The Altmünster abbey near Mainz, Germany, was reputedly founded by Saint Bilihildis (d. 734), who served as the first abbess; however, it may well be a 7th-century foundation. Though founded as a Benedictine abbey, it adopted the rule of the Cistercians in the 13th century. It was dissolved during the secularization of the 18th century, and the abbey buildings were demolished. The abbey church was given to a Protestant congregation in the early 19th century; it was destroyed during World War II but rebuilt and reconsecrated.

==History==
According to a foundation charter (considered a forgery by many scholars), the abbey was founded on 22 April 635. This document is riddled with inaccuracies and anachronisms, and the sole remaining copy dates from the 12th century; estimates of the date of the original on which it may have been based range from the early 8th to the 9th century. Originally following the Rule of Saint Benedict, in 1243 it became Cistercian.
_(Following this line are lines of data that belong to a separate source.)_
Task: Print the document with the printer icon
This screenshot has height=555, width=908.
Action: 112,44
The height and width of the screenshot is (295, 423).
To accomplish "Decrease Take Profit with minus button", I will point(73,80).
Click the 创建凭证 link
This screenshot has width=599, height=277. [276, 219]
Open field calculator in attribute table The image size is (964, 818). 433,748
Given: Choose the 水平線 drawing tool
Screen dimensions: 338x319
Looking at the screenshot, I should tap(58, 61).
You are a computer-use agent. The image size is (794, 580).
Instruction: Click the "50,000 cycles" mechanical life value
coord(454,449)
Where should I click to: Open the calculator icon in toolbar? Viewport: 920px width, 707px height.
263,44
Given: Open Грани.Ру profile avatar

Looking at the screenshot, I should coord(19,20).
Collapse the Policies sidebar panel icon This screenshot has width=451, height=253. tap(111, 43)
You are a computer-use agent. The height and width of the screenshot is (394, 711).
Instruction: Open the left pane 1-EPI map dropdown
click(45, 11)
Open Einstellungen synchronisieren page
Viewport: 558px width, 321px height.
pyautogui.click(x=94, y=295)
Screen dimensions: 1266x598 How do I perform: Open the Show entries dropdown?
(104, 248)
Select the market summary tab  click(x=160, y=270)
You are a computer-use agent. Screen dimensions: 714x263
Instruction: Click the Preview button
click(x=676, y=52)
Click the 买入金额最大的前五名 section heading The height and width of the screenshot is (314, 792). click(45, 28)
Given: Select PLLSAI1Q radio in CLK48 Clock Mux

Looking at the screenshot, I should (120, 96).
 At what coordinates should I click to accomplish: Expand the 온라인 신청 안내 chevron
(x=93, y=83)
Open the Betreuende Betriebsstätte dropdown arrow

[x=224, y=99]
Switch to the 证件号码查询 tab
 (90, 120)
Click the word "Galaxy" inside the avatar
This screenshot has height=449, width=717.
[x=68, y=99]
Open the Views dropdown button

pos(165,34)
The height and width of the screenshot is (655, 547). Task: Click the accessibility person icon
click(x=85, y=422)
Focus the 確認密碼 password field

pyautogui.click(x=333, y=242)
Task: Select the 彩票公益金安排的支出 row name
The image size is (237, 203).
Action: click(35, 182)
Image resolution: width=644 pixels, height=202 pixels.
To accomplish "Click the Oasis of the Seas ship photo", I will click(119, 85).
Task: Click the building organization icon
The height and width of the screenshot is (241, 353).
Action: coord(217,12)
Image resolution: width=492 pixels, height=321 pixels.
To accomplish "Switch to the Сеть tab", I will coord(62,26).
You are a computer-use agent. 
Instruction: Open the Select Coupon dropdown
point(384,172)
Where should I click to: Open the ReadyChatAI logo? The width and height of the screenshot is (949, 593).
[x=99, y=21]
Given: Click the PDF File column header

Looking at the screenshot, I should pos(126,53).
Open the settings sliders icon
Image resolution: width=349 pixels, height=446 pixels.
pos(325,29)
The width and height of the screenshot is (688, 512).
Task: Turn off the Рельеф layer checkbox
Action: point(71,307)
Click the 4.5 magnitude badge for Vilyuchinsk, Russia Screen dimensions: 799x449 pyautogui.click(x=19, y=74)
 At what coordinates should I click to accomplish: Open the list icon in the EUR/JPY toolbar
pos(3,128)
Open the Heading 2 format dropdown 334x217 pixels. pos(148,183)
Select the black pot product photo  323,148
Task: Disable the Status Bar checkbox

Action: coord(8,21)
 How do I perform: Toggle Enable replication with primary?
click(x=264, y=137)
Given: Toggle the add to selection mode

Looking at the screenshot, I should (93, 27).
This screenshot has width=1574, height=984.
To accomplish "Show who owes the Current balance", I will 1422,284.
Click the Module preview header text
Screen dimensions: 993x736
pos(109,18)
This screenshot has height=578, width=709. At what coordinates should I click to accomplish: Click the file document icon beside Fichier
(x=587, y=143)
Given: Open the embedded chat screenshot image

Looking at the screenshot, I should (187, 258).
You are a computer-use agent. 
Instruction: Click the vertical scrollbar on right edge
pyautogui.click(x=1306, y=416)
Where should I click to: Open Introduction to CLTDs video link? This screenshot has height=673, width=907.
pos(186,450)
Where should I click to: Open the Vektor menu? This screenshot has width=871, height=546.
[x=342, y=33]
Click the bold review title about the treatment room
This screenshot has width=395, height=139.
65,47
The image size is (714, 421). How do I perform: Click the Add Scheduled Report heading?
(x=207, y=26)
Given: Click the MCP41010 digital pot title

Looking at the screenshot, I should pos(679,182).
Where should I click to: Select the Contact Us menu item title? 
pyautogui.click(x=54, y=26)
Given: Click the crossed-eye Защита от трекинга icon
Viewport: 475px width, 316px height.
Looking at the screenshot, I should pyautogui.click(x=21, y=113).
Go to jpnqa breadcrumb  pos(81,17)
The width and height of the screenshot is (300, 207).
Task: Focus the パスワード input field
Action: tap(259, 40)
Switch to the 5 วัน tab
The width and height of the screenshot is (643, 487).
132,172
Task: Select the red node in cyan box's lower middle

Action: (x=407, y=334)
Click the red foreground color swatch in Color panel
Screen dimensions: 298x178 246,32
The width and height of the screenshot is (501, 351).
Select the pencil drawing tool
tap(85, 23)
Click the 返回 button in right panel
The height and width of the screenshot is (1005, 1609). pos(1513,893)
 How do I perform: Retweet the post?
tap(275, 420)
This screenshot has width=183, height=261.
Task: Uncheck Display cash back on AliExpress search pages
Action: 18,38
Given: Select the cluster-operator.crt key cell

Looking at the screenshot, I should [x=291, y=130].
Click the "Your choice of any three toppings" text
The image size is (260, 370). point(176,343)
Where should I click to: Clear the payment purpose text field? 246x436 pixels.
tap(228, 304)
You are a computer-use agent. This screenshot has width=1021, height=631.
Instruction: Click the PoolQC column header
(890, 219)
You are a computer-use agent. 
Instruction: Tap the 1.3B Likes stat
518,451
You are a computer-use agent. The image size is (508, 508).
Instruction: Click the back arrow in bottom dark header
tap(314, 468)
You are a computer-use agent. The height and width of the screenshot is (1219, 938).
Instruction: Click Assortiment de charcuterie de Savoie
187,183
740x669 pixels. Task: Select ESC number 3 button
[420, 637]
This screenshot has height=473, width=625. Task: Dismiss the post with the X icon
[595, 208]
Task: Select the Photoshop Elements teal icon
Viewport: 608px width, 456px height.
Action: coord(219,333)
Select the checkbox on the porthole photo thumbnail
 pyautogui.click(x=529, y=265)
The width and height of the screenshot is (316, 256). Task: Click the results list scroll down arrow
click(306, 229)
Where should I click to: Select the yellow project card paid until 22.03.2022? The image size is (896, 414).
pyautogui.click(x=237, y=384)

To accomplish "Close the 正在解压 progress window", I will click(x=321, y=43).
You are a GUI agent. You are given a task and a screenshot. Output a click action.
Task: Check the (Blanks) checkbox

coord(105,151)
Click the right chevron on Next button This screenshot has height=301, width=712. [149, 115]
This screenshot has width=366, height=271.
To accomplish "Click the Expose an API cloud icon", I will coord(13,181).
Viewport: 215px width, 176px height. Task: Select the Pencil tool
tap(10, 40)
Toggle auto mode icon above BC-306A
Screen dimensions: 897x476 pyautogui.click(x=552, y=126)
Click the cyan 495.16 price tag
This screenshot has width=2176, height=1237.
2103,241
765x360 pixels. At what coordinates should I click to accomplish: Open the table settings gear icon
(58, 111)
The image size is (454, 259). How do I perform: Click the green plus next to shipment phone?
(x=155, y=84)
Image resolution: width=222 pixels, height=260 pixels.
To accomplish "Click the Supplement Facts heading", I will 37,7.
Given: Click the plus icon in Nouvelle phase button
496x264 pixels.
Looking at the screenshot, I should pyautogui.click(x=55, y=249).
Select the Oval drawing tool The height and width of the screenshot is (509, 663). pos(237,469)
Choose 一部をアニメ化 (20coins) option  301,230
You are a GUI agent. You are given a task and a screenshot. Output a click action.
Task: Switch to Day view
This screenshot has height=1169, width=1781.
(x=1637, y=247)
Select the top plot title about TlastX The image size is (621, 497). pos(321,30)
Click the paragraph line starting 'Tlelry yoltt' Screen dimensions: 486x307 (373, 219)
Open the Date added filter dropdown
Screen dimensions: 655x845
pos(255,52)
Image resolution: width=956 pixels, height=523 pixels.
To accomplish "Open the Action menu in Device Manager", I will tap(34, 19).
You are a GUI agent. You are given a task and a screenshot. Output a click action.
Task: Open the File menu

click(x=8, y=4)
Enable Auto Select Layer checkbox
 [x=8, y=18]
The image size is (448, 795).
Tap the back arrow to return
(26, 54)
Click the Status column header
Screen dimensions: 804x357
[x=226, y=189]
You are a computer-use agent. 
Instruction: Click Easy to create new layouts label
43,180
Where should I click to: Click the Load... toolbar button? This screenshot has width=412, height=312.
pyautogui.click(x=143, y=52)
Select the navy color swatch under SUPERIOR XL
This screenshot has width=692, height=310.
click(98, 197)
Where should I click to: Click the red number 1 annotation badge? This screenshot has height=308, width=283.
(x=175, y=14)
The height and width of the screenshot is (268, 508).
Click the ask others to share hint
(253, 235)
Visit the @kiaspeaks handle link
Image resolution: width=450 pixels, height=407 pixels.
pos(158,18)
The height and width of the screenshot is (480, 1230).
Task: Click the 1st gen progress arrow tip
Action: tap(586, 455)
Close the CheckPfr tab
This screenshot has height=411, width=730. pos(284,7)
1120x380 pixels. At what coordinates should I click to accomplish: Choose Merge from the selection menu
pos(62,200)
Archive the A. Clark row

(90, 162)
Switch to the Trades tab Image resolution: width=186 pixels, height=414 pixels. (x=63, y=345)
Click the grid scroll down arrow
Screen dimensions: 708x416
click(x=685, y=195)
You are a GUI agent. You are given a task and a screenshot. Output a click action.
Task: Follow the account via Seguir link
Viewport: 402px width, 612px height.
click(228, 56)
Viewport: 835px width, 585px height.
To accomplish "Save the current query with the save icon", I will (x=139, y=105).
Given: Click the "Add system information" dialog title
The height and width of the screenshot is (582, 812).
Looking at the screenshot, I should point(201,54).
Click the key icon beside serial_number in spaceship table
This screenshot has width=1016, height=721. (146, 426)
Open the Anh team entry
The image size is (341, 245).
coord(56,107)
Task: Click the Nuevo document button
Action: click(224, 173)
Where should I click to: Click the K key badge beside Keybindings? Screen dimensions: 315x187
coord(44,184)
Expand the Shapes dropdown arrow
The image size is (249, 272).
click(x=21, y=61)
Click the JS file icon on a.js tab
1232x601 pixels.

The abbey was dissolved on 15 November 1781. Its accounts, with those of two other wealthy Mainz abbeys (the Carthusian Priory and the Abbey of the Rich Clares), went into a fund controlled by the University of Mainz. Some of the remaining nuns joined the Cistercian Weißfrauenkloster, others the Dalheimkloster, both in Mainz.

==Later uses==
In 1802 the abbey church, the Altmünsterkirche, was given over to a Protestant congregation. The building was destroyed by Allied bombs during World War II; it was rebuilt in the 1950s and re-consecrated in 1960.